Supplied material: Begin
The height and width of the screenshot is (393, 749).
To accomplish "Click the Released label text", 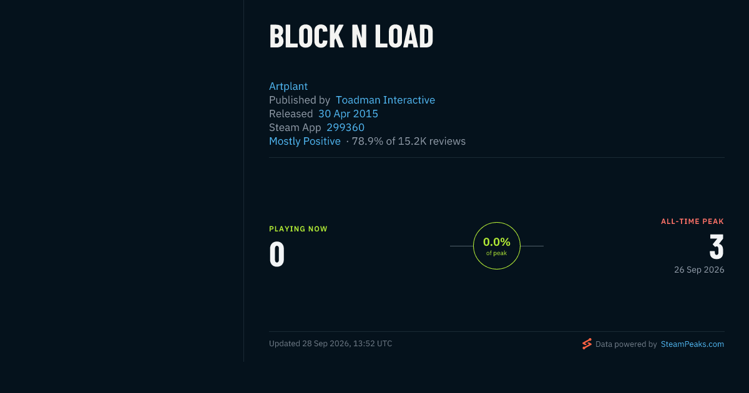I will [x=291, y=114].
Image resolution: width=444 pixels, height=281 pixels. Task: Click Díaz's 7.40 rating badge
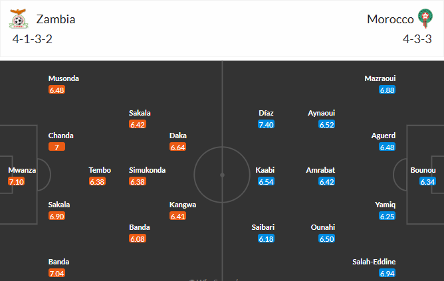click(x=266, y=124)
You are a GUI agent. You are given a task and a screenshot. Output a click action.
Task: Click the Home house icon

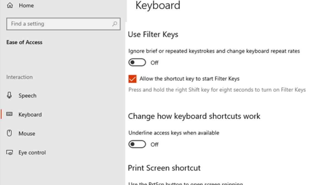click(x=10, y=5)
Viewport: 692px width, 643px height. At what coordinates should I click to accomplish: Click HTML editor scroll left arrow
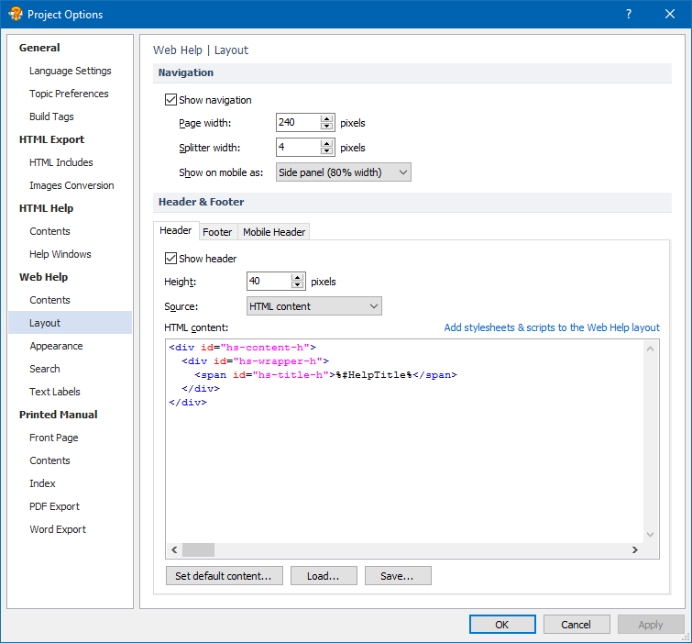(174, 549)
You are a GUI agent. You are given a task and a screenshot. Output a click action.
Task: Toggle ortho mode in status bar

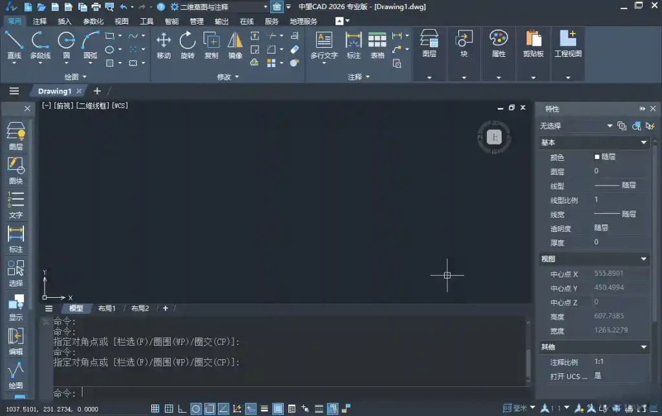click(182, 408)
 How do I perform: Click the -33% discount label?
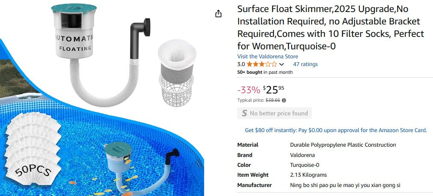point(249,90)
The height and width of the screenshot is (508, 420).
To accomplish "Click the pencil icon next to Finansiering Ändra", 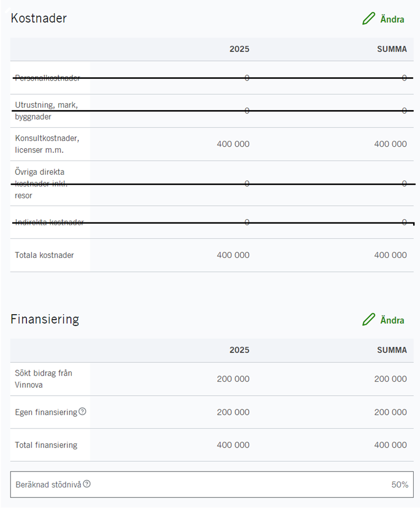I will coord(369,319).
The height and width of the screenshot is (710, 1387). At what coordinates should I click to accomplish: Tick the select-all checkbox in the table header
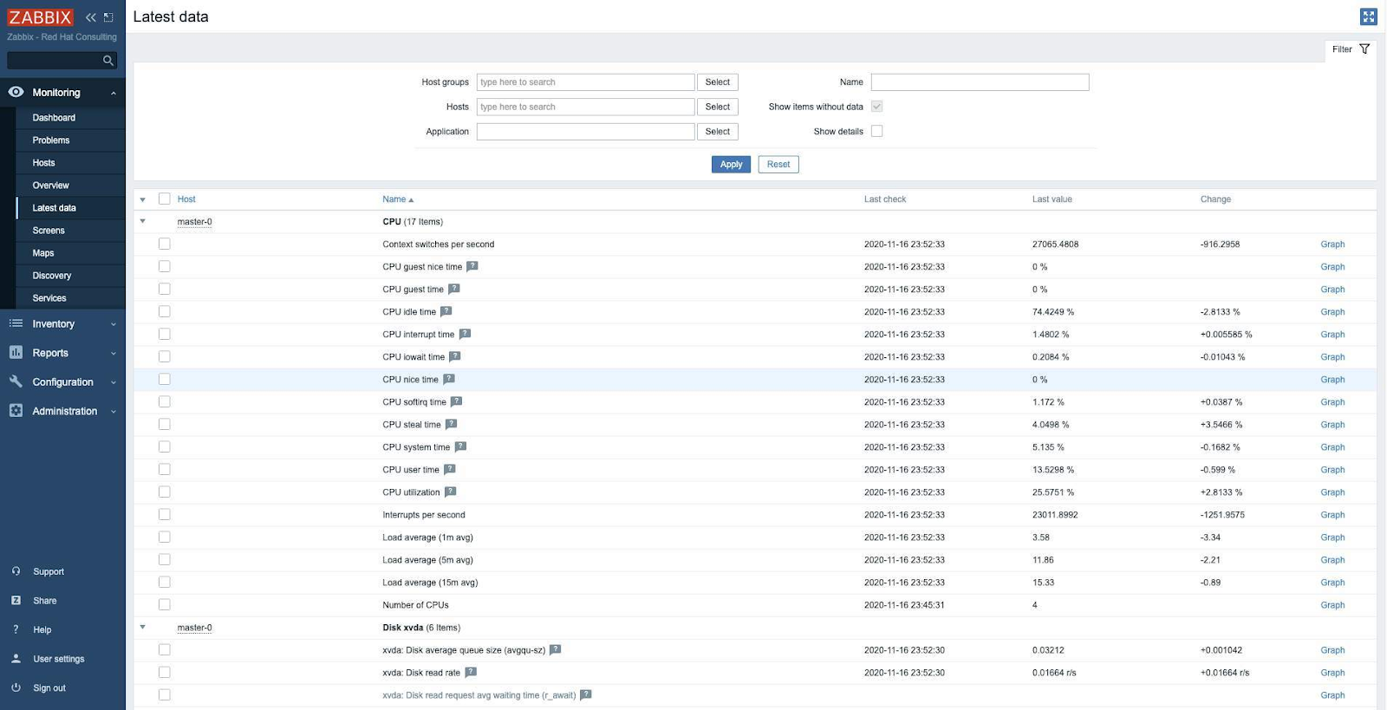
Supplied material: End
Required action. Pick from the records each line that contains the word "screenshot" and show it.

Answer for the task.
The height and width of the screenshot is (393, 749).
You are a GUI agent. You are given a task and a screenshot. Output a click action.
You are a GUI agent. You are given a task and a screenshot. Output a click action.
The height and width of the screenshot is (508, 420).
The height and width of the screenshot is (710, 1387). At what coordinates should I click to accomplish: Tick the select-all checkbox in the table header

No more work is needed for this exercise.